Screenshot grounding data:
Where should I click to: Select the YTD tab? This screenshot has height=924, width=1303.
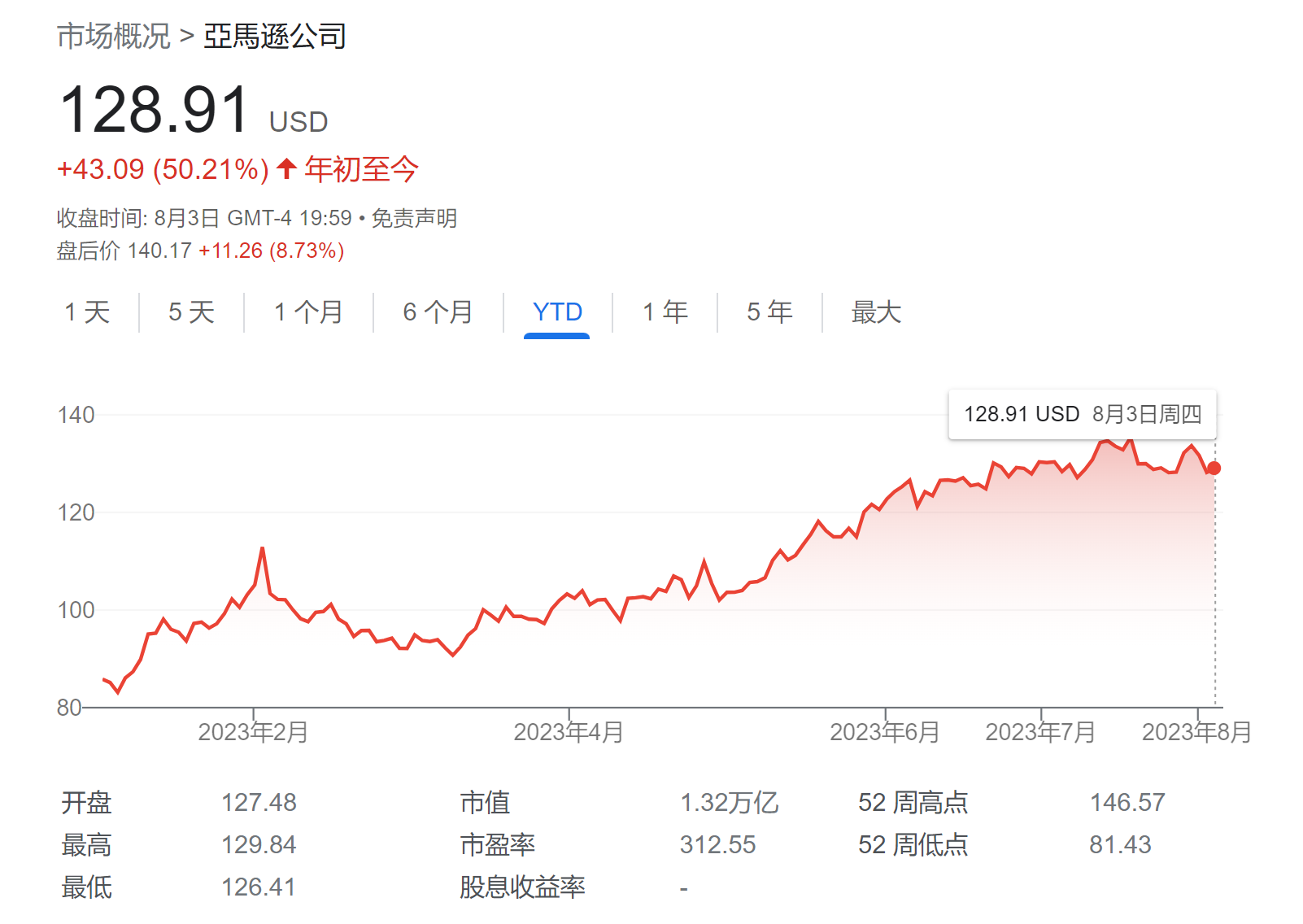[557, 312]
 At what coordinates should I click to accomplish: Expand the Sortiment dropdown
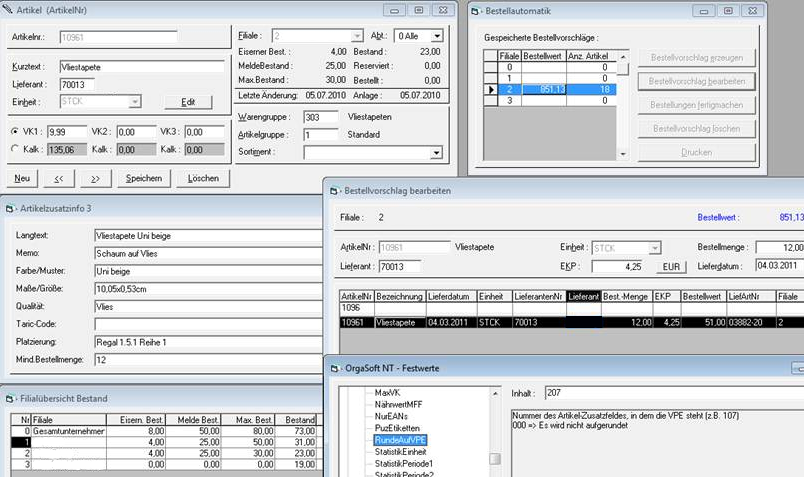click(x=435, y=153)
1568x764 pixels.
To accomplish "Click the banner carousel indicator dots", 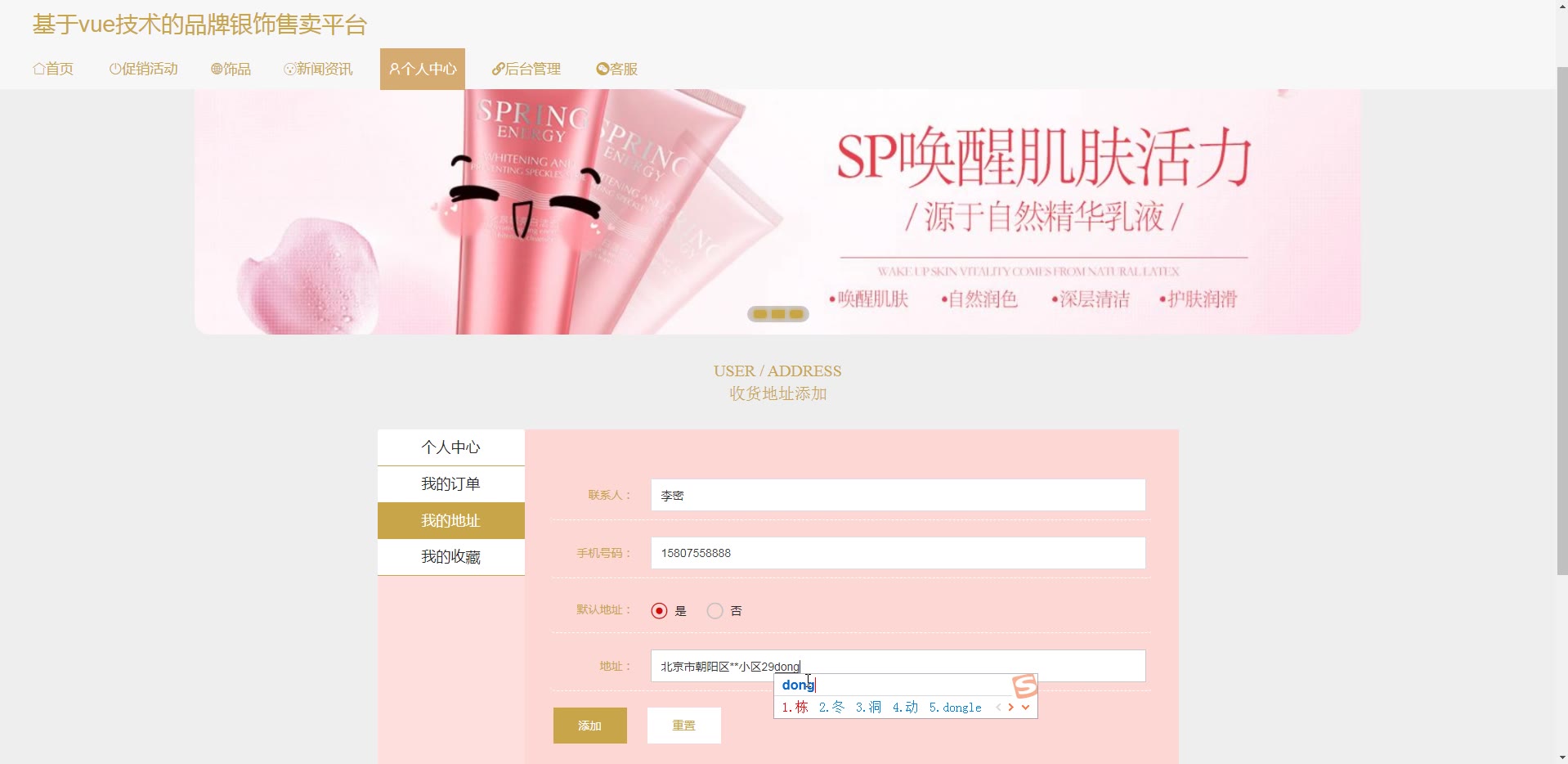I will pos(778,314).
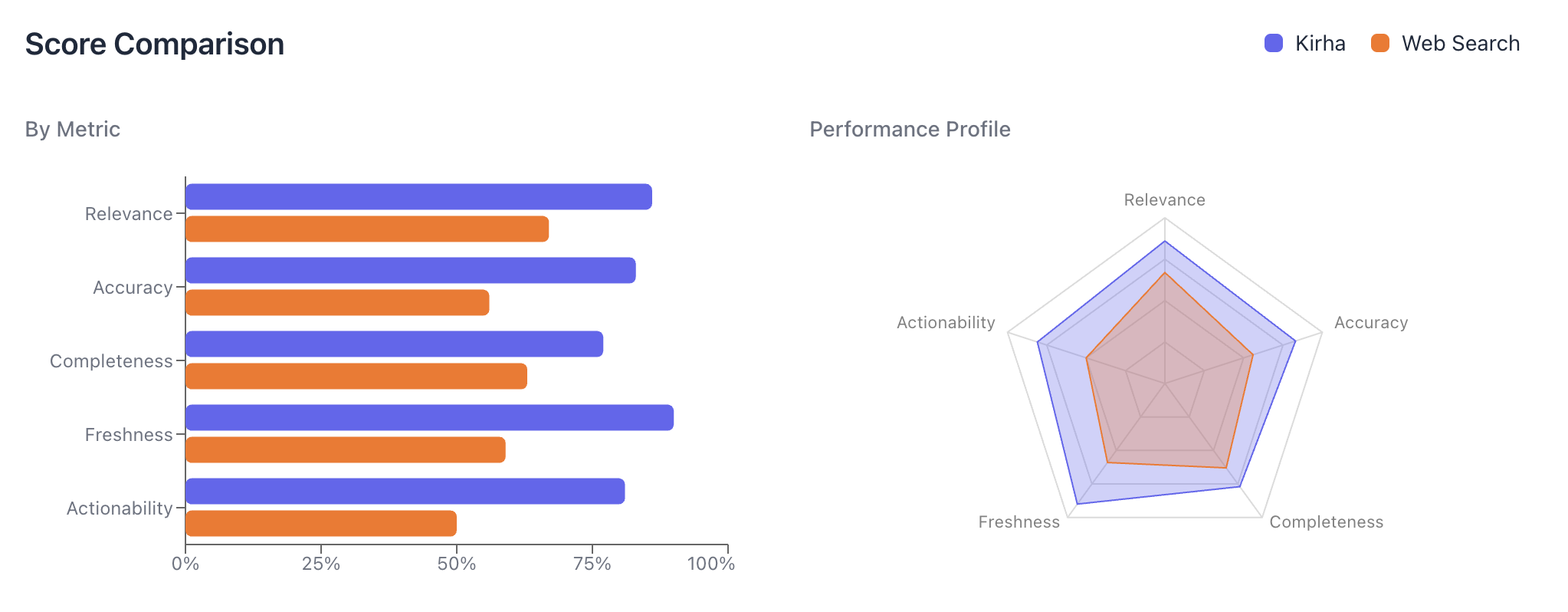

PROBLEM TO WORK ON:
Up to and including the line containing "1568x764 pixels.", quote each line of the entries above from the very first, please, exactly and without images.

ANSWER FOR THIS EXERCISE:
Where should I click to: Select the YTD tab? This screenshot has height=924, width=1303.
[557, 312]
 At what coordinates should I click to accomplish: Expand the Sortiment dropdown
click(x=435, y=153)
1568x764 pixels.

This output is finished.